REPUBLIKA.CO.ID, JAKARTA - Perusahaan tambang asing asal Inggris, Churchill Mining menggugat pemerintah Indonesia. Terkait hal itu, Kejaksaan Agung (Kejagung) selaku Jaksa Pengacara Negara (JPN) mengaku masih menunggu Surat Keputusan Khusus (SKK) Presiden.
Namun, Kejagung mengaku siap jika ditugaskan untuk membebaskan Indonesia dari ancaman denda sebesar 2 militar dolar AS. "Sampai saat ini kami belum menerima SKK," jelas Jaksa Agung Muda Perdata dan Tata Usaha Negara, ST Burhanudin, di Jakarta, Jumat (6/7).
Dia menyatakan permasalahan ini masih diurus Jaksa Agung dengan Presiden. Pihaknya hanya menunggu perintah dan langkah-langkah yang harus ditempuh sesuai komando dari Jaksa Agung.
Pemerintah belum mengeluarkan Surat Kuasa Khusus (SKK) kepada Kejaksaan Agung untuk menjadi jaksa pengacara negara (JPN) dalam menghadapi gugatan arbitrase perusahaan tambang Churcill Mining di International Centre for Settlement of Investment Disputed (ICSID).
Churcill merupakan perusahaan tambang dari Inggris yang mengeksplorasi batu bara sejak tahun 2008 di daerah Kutai Kartanegara, Kalimantan Timur.
Perusahaan yang listing di bursa Inggris sejak 2005 itu menggugat pemerintah pada 22 Mei 2012 lalu. Dalam gugatannya, Churcill menyebut Pemerintah Provinsi Kaltim menyita aset miliknya tanpa kompensasi yang layak. Alasannya, tempat eksplorasi Churcill berada di hutan produksi dan tidak memiliki izin eksplorasi Menteri Kehutanan di kawasan itu.
Letak kasus antara perusahaan pertambangan asing dengan pemerintah Indonesia itu berada di Kabupaten Kutai Kartanegara, Kalimantan Timur.

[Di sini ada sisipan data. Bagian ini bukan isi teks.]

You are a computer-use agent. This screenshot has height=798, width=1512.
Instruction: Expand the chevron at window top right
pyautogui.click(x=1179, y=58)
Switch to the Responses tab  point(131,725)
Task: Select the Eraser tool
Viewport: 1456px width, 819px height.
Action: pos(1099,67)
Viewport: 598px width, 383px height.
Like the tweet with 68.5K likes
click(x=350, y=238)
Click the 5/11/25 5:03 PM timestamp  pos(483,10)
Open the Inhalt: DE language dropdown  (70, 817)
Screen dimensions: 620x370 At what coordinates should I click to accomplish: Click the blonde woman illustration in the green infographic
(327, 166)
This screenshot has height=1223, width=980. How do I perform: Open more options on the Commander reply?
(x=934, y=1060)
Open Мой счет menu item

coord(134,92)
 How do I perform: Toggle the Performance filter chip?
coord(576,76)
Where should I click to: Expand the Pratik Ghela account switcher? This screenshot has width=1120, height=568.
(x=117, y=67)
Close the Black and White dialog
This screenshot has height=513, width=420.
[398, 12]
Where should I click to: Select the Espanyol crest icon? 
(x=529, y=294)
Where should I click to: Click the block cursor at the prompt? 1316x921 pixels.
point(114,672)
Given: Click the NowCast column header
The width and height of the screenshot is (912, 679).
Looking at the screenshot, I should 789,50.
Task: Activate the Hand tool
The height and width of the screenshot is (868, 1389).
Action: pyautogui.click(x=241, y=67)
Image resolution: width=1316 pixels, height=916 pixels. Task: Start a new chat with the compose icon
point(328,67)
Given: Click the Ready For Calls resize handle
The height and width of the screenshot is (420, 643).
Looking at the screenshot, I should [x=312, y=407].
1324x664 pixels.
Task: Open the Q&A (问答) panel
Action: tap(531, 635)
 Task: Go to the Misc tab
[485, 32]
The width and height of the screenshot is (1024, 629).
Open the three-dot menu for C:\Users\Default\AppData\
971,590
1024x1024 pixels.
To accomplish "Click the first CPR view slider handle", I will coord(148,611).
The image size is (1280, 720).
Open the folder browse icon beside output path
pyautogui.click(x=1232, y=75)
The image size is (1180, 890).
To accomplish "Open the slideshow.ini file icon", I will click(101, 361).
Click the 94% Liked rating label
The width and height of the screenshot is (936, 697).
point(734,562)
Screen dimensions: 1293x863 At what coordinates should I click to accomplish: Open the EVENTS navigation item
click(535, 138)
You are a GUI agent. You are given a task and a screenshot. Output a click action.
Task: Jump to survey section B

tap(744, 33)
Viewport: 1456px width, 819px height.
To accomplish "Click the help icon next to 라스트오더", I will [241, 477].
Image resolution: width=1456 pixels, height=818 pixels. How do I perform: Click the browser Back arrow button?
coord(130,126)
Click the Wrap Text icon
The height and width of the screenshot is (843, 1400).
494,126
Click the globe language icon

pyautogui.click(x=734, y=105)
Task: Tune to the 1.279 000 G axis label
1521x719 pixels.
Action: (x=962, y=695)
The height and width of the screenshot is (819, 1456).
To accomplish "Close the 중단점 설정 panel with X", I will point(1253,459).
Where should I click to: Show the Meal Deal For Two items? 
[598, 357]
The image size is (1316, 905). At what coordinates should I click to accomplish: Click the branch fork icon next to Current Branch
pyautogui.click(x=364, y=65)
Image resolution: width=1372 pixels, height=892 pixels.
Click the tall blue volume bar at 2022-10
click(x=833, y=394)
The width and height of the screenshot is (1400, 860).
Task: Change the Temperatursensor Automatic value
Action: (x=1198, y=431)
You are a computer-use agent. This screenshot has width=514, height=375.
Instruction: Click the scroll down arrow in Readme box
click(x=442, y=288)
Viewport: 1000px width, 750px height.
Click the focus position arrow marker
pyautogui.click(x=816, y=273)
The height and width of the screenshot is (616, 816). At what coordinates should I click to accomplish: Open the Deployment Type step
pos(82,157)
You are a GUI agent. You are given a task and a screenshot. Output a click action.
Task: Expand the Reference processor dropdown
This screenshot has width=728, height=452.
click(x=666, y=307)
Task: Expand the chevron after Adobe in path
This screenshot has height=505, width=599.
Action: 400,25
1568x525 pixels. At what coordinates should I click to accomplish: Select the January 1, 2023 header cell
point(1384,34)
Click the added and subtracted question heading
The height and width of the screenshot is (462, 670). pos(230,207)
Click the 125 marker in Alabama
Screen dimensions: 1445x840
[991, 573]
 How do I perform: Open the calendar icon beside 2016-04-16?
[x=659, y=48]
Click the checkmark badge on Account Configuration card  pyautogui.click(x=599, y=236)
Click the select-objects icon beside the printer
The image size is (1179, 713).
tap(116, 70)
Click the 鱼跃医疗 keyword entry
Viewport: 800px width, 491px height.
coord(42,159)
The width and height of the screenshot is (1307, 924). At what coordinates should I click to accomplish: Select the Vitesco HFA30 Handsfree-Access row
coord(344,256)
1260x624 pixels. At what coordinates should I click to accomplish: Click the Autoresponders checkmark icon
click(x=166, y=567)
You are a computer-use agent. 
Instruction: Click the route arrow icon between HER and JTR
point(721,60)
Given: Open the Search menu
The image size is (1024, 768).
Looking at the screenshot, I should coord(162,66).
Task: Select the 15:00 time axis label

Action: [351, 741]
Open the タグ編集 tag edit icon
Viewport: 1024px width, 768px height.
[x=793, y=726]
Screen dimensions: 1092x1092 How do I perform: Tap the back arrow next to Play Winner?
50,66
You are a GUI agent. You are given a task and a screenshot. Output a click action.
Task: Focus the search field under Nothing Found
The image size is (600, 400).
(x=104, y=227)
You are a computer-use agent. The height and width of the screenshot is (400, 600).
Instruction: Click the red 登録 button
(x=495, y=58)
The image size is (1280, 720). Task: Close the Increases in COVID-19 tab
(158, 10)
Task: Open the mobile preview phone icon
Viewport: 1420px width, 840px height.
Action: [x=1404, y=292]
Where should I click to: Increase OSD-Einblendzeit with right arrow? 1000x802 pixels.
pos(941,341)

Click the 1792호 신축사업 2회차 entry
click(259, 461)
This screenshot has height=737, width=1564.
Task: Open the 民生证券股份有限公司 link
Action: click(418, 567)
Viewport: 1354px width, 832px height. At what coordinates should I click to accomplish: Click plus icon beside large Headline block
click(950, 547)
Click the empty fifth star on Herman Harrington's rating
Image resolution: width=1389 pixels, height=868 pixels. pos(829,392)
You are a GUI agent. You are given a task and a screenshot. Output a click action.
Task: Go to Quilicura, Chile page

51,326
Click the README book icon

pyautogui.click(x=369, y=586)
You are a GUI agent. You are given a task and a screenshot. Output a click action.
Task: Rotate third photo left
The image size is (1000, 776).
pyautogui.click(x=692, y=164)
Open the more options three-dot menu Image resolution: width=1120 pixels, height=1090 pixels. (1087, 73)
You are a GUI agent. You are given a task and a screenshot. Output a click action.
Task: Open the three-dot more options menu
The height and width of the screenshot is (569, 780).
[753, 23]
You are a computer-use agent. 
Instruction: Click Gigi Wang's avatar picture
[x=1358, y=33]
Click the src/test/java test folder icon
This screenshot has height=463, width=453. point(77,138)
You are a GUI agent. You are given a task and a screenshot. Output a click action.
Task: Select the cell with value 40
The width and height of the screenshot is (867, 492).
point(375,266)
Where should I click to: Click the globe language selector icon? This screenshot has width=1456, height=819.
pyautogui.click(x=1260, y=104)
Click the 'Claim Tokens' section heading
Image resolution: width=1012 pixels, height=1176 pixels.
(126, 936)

Churcill menilai ada alasan kuat mengapa harus lakukan tindakan yang diadukan. Tapi versi Churchill Mining, mereka menganggap diri mereka yang benar. Lalu dibawalah ke pengadilan internasional untuk sebuah arbitrase.
Churchill Mining Plc, mengadukan Bupati Kutai Timur, Presiden Republik Indonesia, Kementerian Luar Negeri, Kementerian ESDM, dan BKPN. Gugatan diajukan terkait dengan pencabutan izin Kuasa Pertambangan empat perusahaan yang diklaim sebagai milik Churchill Mining Plc. Churcill menuntut Republik Indonesia sebesar US$2 miliar.